Social housing process

Drents Dorp_Social and spatial transformation

Eindhoven is booming. Strijp is hot. But Drents Dorp Oost, in between all major developments of Strijp S, R and T, seemed to be on a permanent break. Drents Dorp consists of almost only small, low cost houses, largely built by Philips between 1925 and 1930. When Philips left Eindhoven, the neighborhood spiraled down. Unemployment, crime, anonymity and personal problems prevailed. Not only the houses, but also the local people needed some attention.

Drents Dorp is not a place for the very faint of heart; it’s a typical blue collar area with lots of colorful residents. Most of them feared that the area would be demolished, feeding suspicion and anger towards the housing corporation. But Woonbedrijf didn’t demolish, the corporation decided to maintain and invest in the neighborhood.
In 2011,  12N Urban Matters was asked to work with residents on a local vision for Drents Dorp Oost. Starting point was preservation of the urban structure, and maintaining the affordability of the homes.

Major maintenance

Drents Dorp is no place for massive participation evenings in anonymous venues. It is, however, a place for small talk with your neighbors, for informal and lowkey conversation. So 12N organized meetings on a street by street level, at home with one of its residents. Dubbed the ‘Tupperware method’, it was a quick and easy way to talk to people about their homes and neighborhood.

What do you want, what don’t you want, what choices can we make together when it comes to major maintenance of the neighborhood? Connect people and then translate their wishes: after nine months 12N presented a social- spatial plan. In collaboration with more than half of the total number of residents, it showed the wishes, ambitions and commitments for housing, the public space and social interaction in the area. It presented clear choices for residents.
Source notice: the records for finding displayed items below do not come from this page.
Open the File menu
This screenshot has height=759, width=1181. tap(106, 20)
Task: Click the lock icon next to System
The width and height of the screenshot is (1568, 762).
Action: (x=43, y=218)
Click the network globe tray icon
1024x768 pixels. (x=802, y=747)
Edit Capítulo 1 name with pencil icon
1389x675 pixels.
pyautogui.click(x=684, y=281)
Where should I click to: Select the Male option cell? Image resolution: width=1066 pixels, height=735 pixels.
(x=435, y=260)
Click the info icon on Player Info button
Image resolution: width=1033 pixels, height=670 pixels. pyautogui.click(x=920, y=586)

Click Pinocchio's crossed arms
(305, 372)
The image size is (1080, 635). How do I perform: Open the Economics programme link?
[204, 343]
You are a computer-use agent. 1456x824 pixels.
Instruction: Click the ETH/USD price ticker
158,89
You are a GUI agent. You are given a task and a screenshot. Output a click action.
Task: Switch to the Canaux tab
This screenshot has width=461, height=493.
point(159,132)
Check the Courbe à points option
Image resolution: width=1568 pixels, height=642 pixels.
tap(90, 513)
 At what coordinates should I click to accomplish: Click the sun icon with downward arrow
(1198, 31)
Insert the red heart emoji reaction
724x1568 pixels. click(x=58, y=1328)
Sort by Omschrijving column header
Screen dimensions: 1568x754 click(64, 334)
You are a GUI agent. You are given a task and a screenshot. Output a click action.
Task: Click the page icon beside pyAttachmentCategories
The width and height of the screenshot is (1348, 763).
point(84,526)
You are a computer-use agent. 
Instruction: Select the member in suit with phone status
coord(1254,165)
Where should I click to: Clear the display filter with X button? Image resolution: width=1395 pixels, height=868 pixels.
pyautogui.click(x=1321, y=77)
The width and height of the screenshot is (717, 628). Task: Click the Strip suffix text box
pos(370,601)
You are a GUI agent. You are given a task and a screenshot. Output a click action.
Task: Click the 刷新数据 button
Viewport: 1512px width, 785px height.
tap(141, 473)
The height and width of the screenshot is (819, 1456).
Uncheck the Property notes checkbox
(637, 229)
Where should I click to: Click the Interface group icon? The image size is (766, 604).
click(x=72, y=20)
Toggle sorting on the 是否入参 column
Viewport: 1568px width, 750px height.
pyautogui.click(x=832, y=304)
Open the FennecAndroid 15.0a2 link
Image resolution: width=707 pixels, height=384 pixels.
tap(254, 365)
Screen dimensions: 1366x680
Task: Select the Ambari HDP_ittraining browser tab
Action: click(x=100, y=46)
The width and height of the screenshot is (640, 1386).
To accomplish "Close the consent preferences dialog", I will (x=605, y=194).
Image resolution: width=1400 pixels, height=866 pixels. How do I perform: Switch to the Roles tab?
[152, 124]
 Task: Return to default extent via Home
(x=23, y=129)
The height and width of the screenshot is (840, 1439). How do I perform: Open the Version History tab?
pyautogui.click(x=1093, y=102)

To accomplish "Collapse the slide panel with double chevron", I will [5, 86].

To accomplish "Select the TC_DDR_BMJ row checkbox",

The major maintenance in Drents Dorp is now finished. The majority of residents is satisfied. One looks back on an admittedly radical maintenance, but with much appreciation for the way 12N involved residents in the process.

Social cohesion

When Philips left Strijp and Eindhoven, Drents Dorp lost a thread in its history. This had major consequences. A neighborhood where many people worked, knew each other and cared for each other, Drents Dorp turned into an anonymous place with high unemployment and anonymity.

How do you spark a newly discovered energy and a newly developed identity? That required an out of the box strategy.
Along came the Drents Dorp Angels, a concept designed by 12N and Anemoon Geurts (moon|and|co). Three girls working in the creative industry challenged the residents, sometimes literally, to cross ther threshold of their doors and join in for various activities. For exampke a festival for the both most loved and hated local residents: pets., and annual participation in one of Eindhovens most important events: the Dutch Design Week.  A successful approach: social cohesion grew strongly in a few years time. The role of the Angels slowly changed from guiding to supporting residents. By now, there is a strong team of volunteers, that organises a large number of successful events.

Social design – also called co-creation – is still part of the program around. Design and culture, based on the stories, wishes and people in the neighborhood, highlighting the uniqueness and identity of Drents Dorp. People changed their views and beliefs; of themselves and their talents, but also of their neighborhood and environment. Through social design Drents Dorp was able to make the connection with the developments at Strijp S, R and T. In his own unique and quirky way of course.

Meeting place: the Drents Dorp Headquarter

Space and social get together in the Drents Dorp Headquarter. After signals from 12N residents explored the possibility of a meeting place for the neighborhood. The choice fell quickly on an unusual location: right under the viaduct at the entrance of the district, known locally as the ‘Strijps Bultje. Neighboring designer Piet Hein Eek was commissioned to build the property. Made from recycled materials, the place is bright and cozy and open almost every day. This transformed a gloomy, dark place under the overpass to the vibrant heart of Drents Dorp.

This way of working fits into the line of work of 12N Urban Matters: large effects on the quality of life through minor physical intervention.


The combined approach of physical and social issues in Drenthe Village, has launched a movement that now attracts attention from around the country. Once an area in a downward spiral, the neighborhood now shows how politicized ‘participation’ may look like in practice. Drents Dorp is still that stubborn neighborhood with a raw edge. But pride, full of initiative and caring for each other. 12N Urban Matters, together with partners, designed the building blocks for a future in which residents take matters into their own hands.